(Saved data entries)
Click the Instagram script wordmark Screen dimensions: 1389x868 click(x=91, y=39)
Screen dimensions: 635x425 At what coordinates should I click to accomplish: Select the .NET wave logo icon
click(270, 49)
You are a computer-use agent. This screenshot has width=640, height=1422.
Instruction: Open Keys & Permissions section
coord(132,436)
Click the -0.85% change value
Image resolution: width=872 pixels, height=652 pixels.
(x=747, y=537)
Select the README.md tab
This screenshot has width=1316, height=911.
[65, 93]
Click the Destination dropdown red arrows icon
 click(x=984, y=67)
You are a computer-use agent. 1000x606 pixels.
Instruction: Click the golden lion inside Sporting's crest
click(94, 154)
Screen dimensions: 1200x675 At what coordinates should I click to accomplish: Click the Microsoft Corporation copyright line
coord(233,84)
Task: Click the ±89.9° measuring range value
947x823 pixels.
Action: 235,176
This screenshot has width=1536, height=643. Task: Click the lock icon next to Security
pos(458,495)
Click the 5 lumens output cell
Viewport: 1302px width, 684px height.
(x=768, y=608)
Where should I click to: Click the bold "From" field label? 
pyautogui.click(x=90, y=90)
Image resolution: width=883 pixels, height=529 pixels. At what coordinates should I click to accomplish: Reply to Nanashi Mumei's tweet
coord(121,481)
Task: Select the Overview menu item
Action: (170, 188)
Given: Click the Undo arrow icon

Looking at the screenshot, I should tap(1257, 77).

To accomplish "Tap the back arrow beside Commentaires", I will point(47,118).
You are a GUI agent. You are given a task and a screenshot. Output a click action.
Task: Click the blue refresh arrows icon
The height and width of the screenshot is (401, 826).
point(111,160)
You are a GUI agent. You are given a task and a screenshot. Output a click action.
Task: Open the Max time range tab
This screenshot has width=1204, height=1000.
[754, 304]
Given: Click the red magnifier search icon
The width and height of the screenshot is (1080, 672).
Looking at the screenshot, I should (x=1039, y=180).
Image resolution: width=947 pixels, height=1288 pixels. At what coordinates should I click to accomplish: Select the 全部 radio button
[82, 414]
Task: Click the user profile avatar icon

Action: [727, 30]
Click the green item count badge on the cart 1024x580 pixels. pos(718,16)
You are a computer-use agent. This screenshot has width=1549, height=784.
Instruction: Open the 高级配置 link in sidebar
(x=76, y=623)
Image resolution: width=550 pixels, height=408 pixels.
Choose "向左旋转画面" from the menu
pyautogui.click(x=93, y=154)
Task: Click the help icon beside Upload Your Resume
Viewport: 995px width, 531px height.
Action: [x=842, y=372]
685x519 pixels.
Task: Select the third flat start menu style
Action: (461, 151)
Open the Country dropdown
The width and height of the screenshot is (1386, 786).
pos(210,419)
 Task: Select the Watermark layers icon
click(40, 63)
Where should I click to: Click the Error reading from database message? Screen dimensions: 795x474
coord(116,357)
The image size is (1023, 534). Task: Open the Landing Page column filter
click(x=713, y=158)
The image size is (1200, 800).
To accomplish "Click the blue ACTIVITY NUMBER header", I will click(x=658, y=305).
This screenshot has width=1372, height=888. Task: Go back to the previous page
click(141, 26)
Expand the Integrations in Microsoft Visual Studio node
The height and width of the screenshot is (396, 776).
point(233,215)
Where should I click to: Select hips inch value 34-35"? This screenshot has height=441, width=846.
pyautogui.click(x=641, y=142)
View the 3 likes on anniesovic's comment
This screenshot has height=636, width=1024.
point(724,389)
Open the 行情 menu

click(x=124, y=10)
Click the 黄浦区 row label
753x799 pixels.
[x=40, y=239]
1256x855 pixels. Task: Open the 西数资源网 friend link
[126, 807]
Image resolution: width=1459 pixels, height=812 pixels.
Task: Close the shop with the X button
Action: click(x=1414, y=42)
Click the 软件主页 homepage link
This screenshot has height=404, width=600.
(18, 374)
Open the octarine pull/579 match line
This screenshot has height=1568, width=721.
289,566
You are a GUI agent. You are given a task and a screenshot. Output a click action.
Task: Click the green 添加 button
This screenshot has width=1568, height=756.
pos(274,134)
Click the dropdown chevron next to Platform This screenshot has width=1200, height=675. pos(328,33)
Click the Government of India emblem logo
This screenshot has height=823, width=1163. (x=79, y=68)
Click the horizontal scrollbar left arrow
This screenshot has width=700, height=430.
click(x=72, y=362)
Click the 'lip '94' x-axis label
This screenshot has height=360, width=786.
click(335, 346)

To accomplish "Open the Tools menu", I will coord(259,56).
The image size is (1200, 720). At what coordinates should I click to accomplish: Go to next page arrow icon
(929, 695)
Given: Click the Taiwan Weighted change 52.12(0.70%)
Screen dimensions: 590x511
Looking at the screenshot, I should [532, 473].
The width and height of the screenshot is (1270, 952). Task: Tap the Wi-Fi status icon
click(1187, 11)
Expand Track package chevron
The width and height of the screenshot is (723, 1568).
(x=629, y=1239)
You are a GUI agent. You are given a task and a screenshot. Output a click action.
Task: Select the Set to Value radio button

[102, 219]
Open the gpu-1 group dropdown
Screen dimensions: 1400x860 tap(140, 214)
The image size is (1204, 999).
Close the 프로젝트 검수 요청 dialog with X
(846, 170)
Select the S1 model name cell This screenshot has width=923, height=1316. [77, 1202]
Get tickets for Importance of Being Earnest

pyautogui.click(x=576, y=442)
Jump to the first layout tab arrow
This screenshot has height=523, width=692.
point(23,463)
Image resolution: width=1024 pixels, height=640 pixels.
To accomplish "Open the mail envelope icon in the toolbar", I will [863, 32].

• **Exercise requirements**:
Begin with the line that contains "Select the S1" and end with the last line of the records; set down every line in that span exactly, and nothing else.

• **Final answer**:
Select the S1 model name cell This screenshot has width=923, height=1316. [77, 1202]
Get tickets for Importance of Being Earnest

pyautogui.click(x=576, y=442)
Jump to the first layout tab arrow
This screenshot has height=523, width=692.
point(23,463)
Image resolution: width=1024 pixels, height=640 pixels.
To accomplish "Open the mail envelope icon in the toolbar", I will [863, 32].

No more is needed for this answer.